* _WHAT YOU SHOULD DO_:
Return the material exactly. Every line must stay as it is.
(SUPPLIED MATERIAL begins)
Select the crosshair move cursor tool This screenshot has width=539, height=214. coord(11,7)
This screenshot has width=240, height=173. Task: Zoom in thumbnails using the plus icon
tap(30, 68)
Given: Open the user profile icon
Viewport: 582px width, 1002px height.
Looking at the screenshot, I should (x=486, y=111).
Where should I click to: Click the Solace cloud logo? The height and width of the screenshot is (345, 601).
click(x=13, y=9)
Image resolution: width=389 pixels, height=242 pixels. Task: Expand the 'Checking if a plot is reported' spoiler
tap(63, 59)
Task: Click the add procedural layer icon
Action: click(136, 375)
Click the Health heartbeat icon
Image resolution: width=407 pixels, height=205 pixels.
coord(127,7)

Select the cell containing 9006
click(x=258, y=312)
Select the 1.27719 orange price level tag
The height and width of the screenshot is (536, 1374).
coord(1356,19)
(SUPPLIED MATERIAL ends)
* _THE ANSWER_:
Select the crosshair move cursor tool This screenshot has width=539, height=214. coord(11,7)
This screenshot has width=240, height=173. Task: Zoom in thumbnails using the plus icon
tap(30, 68)
Given: Open the user profile icon
Viewport: 582px width, 1002px height.
Looking at the screenshot, I should (x=486, y=111).
Where should I click to: Click the Solace cloud logo? The height and width of the screenshot is (345, 601).
click(x=13, y=9)
Image resolution: width=389 pixels, height=242 pixels. Task: Expand the 'Checking if a plot is reported' spoiler
tap(63, 59)
Task: Click the add procedural layer icon
Action: click(136, 375)
Click the Health heartbeat icon
Image resolution: width=407 pixels, height=205 pixels.
coord(127,7)

Select the cell containing 9006
click(x=258, y=312)
Select the 1.27719 orange price level tag
The height and width of the screenshot is (536, 1374).
coord(1356,19)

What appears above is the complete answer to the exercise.